Kulturlandschaften können nur durch Bewirtschaftung erhalten werden

Im Rahmen eines Einsatztages besuchten Europaabgeordneter Alexander Bernhuber, BB-Direktorin Alexandra Voithofer, Vizepräsidentin und Landesbäuerin Claudia Entleitner sowie Vertreter des Nationalparks den Nationalpark Hohe Tauern. Gemeinsam mit Bürgermeisterinnen und Bürgermeistern sowie Bäuerinnen und Bauern aus der Region wurden die Chancen und Herausforderungen des Naturschutzes im Nationalpark, der ja auch ein Natura-2000-Gebiet ist, diskutiert. Im Mittelpunkt des Austausches stand die Frage, wie Naturschutz und landwirtschaftliche Bewirtschaftung künftig noch besser miteinander in Einklang gebracht werden können.

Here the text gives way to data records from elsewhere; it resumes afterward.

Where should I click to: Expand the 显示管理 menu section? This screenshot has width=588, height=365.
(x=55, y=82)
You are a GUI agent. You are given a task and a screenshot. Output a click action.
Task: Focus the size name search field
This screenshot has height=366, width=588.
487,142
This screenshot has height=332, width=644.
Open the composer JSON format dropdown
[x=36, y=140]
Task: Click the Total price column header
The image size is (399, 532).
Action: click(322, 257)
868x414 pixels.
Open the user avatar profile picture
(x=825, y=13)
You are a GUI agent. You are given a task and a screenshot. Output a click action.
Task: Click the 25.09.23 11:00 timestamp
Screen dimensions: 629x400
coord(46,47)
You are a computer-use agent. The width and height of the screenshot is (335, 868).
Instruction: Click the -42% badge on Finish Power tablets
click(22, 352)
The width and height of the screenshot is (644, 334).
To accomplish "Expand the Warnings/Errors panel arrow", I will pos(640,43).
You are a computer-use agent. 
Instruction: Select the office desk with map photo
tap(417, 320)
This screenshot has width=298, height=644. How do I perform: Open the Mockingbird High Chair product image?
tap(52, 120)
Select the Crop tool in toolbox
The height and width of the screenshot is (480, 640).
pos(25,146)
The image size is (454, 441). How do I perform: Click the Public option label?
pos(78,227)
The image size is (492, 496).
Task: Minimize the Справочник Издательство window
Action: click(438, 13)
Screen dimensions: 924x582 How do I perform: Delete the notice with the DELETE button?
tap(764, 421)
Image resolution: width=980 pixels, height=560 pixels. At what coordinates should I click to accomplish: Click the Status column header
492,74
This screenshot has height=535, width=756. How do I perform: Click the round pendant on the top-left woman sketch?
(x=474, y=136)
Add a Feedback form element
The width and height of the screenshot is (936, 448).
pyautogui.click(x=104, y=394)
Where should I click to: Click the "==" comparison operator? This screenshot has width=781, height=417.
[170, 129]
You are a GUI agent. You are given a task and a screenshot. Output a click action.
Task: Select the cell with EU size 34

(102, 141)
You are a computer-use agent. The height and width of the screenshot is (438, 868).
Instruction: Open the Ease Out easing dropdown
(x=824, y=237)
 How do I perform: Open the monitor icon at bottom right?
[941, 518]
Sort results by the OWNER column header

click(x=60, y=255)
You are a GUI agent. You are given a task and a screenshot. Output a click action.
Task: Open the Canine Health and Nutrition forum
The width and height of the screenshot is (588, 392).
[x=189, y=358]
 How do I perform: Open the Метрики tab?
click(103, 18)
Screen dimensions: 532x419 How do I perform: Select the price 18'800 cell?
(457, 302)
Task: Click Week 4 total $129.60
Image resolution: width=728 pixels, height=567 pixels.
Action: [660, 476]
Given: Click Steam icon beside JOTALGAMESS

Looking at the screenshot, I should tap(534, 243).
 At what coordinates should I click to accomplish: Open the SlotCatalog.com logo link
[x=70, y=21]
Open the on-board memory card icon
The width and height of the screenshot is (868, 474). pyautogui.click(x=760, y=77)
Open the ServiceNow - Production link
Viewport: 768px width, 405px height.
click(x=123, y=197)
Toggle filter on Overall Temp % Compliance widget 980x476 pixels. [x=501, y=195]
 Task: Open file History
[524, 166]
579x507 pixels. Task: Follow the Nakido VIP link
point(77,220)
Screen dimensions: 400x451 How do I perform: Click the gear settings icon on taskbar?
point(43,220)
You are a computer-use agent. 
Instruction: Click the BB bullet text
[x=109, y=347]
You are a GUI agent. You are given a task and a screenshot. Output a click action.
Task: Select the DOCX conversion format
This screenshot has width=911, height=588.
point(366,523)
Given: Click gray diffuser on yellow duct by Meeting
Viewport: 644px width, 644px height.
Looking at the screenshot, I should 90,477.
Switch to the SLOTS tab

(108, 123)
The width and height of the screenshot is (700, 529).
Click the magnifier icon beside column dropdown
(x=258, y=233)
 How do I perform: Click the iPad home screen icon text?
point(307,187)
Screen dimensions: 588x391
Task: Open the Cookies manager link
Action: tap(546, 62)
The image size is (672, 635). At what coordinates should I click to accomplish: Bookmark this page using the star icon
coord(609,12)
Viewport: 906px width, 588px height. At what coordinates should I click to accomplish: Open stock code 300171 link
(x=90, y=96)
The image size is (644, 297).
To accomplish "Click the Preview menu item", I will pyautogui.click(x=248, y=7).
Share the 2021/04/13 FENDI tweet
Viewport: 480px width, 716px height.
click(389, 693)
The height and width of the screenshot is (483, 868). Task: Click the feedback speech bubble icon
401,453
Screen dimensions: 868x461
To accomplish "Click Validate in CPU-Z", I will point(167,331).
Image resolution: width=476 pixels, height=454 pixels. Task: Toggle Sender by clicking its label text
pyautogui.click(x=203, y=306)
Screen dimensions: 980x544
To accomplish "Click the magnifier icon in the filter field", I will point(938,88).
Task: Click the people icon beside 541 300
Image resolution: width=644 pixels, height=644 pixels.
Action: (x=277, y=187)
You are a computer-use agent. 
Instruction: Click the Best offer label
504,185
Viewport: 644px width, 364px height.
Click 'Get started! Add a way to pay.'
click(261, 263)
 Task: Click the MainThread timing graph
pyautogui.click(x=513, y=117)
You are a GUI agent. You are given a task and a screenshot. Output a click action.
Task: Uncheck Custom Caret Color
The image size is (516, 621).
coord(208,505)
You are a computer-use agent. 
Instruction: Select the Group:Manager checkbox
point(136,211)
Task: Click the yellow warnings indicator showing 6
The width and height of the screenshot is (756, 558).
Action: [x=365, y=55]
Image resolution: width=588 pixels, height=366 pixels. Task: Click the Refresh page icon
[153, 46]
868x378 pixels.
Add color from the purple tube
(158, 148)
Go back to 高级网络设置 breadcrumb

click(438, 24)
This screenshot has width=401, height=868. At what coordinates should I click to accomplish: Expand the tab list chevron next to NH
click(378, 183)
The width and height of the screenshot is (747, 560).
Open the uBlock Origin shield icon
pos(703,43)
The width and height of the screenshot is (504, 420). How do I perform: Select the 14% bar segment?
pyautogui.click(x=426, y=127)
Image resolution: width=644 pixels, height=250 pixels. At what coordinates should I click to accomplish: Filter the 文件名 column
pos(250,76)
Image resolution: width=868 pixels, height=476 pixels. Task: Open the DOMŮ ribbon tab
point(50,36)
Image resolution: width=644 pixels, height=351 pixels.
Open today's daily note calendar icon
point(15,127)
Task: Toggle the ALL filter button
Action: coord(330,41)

Gerade im Alm- und Berggebiet zeigt sich, dass zahlreiche Auflagen und sich teilweise widersprechende Regelungen die Bewirtschaftung erschweren. „Unsere Almen und Berggebiete sind keine unberührte Wildnis, sondern über Generationen gewachsene Kulturlandschaften. Sie wurden von Menschen geschaffen und können auch nur durch eine aktive Bewirtschaftung in ihrer heutigen Form erhalten bleiben“, betont BB-Direktorin Alexandra Voithofer.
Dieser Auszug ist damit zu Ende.